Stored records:
++++++++

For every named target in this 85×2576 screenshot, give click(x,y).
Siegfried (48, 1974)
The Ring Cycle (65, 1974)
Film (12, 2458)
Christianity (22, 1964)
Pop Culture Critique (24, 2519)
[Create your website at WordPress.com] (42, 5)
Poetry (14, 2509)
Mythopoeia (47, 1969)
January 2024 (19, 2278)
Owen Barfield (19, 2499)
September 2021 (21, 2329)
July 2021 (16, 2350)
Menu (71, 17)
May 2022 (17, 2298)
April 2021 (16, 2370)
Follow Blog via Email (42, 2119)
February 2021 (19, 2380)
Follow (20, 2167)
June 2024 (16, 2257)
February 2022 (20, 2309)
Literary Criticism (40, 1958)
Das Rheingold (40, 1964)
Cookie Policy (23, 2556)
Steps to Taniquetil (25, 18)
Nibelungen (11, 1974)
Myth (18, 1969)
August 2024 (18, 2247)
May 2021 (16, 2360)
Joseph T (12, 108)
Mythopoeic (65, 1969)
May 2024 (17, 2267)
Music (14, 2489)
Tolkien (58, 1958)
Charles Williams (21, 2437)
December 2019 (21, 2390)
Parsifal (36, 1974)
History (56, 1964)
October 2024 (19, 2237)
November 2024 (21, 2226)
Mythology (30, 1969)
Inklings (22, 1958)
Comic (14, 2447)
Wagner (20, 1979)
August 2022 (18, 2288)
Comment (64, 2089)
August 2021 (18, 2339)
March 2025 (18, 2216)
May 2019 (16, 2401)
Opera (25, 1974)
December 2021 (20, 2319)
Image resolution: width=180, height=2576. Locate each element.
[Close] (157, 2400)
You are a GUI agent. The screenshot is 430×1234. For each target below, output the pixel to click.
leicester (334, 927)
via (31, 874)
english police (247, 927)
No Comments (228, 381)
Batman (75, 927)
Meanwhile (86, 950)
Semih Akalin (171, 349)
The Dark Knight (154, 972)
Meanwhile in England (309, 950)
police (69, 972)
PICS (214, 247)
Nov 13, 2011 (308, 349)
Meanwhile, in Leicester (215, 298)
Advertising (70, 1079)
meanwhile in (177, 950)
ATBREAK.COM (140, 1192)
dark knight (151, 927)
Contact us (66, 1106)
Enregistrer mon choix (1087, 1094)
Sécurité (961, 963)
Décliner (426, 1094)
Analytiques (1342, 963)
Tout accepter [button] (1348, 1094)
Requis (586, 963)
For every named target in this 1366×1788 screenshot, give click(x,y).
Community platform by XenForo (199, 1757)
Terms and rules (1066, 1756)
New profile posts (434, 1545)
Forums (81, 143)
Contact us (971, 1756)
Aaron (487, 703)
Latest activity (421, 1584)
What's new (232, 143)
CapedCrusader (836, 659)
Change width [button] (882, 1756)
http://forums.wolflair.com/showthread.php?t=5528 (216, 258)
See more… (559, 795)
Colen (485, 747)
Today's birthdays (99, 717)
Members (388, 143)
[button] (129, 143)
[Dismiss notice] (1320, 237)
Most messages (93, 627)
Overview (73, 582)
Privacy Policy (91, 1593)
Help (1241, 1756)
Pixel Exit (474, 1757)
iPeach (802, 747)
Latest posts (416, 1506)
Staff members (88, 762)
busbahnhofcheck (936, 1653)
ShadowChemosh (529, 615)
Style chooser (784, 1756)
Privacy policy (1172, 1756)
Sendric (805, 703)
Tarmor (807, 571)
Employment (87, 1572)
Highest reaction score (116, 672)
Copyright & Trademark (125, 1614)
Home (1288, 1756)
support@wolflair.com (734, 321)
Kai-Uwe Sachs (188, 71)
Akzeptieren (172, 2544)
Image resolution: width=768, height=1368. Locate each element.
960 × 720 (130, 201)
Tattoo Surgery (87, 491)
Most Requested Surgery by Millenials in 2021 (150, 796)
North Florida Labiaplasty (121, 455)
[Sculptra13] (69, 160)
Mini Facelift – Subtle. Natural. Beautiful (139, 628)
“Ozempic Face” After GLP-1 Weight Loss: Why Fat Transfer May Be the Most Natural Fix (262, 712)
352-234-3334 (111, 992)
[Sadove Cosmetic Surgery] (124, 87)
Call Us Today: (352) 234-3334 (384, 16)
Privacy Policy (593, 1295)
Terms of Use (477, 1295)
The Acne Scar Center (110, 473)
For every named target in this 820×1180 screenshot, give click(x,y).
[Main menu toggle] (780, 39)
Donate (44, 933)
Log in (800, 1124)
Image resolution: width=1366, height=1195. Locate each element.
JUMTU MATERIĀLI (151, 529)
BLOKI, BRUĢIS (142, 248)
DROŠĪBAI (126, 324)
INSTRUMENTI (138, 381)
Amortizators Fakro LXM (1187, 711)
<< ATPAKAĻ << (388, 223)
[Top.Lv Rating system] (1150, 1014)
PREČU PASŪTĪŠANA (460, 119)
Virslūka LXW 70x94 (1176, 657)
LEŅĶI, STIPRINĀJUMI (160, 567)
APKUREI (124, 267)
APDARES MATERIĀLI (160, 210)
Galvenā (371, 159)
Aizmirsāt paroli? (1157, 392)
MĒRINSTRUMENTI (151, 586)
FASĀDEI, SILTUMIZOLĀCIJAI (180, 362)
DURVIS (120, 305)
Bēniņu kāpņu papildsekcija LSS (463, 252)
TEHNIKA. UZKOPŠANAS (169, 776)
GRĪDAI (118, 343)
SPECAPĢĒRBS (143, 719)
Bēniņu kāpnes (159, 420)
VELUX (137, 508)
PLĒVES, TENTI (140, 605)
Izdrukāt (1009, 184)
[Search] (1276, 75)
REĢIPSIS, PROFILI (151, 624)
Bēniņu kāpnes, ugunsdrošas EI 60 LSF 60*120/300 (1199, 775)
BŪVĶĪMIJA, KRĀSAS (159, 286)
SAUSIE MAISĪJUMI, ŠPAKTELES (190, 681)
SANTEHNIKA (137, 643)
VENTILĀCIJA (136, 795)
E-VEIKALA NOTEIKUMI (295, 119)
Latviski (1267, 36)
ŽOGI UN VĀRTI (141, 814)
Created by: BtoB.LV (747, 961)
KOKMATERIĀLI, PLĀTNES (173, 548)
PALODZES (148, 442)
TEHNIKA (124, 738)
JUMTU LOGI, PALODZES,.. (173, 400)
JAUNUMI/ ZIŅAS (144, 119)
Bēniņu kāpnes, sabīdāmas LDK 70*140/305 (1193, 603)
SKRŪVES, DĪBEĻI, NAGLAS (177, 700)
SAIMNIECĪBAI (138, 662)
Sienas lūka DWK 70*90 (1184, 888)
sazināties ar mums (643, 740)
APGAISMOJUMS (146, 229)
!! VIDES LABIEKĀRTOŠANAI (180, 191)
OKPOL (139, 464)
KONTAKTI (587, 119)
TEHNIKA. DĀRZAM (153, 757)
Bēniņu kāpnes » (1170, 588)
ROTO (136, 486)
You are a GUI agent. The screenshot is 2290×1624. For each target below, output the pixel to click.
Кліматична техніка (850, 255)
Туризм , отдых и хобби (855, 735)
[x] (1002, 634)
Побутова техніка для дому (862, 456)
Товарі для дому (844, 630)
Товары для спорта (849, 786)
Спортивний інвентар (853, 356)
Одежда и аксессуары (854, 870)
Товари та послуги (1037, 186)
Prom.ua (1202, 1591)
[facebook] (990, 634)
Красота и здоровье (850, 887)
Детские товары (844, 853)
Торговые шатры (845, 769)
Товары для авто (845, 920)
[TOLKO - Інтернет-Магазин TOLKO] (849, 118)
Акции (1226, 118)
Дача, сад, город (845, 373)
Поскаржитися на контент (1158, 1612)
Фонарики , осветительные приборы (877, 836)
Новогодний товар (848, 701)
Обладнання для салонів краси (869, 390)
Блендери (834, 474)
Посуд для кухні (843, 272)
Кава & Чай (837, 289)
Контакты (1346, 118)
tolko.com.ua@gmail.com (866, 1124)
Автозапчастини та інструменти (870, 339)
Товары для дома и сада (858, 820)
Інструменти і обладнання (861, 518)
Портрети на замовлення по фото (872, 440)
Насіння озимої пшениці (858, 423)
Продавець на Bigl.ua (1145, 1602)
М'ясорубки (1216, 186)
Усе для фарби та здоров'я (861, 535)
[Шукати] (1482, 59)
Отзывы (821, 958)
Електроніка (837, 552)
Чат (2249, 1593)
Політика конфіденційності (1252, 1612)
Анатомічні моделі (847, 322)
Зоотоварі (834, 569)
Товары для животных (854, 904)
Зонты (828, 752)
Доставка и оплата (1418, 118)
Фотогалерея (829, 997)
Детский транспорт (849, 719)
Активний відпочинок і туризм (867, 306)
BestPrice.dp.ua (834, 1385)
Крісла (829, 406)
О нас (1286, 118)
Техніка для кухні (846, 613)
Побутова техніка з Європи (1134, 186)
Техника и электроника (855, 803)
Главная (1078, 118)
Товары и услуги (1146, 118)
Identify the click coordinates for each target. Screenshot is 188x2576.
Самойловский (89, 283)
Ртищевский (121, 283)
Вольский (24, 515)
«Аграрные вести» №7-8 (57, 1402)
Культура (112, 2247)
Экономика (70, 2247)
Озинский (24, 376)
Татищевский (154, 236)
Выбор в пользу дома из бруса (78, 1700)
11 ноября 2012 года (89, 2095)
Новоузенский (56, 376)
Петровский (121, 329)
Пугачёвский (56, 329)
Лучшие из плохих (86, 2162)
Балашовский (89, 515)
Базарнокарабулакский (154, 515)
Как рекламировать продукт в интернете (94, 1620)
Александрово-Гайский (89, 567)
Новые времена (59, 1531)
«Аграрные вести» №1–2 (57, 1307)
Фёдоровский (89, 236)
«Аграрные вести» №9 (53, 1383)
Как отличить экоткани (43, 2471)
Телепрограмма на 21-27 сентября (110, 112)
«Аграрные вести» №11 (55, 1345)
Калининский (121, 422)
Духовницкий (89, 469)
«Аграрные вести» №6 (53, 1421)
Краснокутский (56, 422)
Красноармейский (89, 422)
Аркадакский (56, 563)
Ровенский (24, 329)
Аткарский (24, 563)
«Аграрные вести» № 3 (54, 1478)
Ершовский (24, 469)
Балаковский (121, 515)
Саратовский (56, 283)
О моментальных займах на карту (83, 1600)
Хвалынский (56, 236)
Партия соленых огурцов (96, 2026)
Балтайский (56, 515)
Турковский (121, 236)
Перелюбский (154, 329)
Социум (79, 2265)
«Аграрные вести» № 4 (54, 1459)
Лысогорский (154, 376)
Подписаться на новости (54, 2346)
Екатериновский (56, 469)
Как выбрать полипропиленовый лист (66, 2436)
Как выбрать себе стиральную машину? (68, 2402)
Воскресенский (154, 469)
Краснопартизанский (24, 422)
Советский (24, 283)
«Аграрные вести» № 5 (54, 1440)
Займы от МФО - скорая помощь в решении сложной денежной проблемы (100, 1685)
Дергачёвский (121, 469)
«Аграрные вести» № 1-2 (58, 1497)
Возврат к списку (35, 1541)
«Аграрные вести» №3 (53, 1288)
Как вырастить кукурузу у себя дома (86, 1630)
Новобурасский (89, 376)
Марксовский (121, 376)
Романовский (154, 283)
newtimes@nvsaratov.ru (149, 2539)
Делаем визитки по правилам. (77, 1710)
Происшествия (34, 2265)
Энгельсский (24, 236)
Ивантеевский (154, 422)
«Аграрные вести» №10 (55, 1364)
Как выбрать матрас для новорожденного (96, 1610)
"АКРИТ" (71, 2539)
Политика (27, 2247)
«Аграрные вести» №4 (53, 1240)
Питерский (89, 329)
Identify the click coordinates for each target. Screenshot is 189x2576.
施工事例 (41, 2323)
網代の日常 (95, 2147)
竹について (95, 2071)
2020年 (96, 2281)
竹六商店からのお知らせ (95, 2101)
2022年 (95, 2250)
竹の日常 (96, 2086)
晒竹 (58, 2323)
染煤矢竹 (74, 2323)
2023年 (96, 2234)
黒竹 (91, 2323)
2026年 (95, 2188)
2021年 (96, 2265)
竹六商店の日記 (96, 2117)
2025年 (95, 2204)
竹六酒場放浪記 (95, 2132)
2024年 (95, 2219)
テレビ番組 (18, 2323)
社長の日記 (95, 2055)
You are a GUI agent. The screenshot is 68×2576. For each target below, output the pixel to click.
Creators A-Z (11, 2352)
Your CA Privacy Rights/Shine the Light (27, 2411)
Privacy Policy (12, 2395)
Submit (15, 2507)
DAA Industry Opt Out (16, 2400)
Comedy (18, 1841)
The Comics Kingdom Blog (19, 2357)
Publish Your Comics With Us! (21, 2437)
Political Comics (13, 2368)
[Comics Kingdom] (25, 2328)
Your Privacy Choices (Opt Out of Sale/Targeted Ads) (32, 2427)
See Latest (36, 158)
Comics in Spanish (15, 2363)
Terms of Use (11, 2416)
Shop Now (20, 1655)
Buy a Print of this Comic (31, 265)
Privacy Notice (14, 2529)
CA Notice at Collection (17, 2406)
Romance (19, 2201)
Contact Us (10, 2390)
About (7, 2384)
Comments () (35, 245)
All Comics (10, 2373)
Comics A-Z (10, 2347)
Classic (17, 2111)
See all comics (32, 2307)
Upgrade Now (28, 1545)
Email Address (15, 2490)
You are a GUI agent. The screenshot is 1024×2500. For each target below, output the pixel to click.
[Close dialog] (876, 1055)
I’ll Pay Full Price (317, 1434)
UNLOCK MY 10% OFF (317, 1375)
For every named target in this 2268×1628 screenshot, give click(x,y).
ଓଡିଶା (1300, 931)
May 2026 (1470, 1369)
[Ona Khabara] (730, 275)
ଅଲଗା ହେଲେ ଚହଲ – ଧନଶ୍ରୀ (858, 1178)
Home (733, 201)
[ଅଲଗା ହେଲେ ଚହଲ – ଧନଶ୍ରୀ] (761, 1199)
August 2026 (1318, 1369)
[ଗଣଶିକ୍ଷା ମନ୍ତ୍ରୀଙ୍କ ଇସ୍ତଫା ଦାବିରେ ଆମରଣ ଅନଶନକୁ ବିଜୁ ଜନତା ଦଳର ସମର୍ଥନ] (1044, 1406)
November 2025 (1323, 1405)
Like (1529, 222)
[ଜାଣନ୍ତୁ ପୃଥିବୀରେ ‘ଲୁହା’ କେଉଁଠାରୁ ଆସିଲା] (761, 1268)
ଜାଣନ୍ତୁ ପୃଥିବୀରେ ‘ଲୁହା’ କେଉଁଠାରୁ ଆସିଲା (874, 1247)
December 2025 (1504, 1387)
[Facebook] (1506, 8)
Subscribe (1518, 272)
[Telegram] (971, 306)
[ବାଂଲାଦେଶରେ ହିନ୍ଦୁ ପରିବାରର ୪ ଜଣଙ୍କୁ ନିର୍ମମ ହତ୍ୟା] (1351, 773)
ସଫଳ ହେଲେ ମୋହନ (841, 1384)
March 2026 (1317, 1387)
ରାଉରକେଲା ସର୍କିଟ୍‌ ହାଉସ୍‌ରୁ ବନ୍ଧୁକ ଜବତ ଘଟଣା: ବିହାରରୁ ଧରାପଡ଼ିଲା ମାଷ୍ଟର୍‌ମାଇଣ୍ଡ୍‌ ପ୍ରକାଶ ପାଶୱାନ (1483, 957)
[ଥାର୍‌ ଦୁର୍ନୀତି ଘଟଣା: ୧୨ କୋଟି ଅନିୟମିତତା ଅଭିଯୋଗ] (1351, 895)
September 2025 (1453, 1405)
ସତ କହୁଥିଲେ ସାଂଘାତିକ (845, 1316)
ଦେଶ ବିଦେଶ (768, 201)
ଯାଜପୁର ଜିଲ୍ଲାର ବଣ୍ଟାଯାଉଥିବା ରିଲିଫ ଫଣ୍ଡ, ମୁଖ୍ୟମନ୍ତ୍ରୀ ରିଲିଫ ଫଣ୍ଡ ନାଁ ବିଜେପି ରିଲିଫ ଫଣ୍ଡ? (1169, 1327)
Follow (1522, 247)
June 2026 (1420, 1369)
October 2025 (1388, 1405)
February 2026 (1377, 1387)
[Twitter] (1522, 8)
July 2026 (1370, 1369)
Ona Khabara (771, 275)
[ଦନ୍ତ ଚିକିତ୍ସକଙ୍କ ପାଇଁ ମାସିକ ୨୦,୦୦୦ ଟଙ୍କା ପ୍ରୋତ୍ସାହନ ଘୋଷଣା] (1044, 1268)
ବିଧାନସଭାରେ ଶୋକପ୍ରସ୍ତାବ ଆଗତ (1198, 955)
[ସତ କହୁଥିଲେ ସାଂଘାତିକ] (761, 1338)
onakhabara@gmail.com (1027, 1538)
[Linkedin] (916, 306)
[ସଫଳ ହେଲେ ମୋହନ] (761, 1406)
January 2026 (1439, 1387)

++++++++

> _Directions_:
Transcribe only the lines from the beginning of the entries to the line with "June 2024 (16, 2257)", inclusive, exactly as written.

> _Result of the exercise_:
For every named target in this 85×2576 screenshot, give click(x,y).
Siegfried (48, 1974)
The Ring Cycle (65, 1974)
Film (12, 2458)
Christianity (22, 1964)
Pop Culture Critique (24, 2519)
[Create your website at WordPress.com] (42, 5)
Poetry (14, 2509)
Mythopoeia (47, 1969)
January 2024 (19, 2278)
Owen Barfield (19, 2499)
September 2021 (21, 2329)
July 2021 (16, 2350)
Menu (71, 17)
May 2022 (17, 2298)
April 2021 (16, 2370)
Follow Blog via Email (42, 2119)
February 2021 (19, 2380)
Follow (20, 2167)
June 2024 (16, 2257)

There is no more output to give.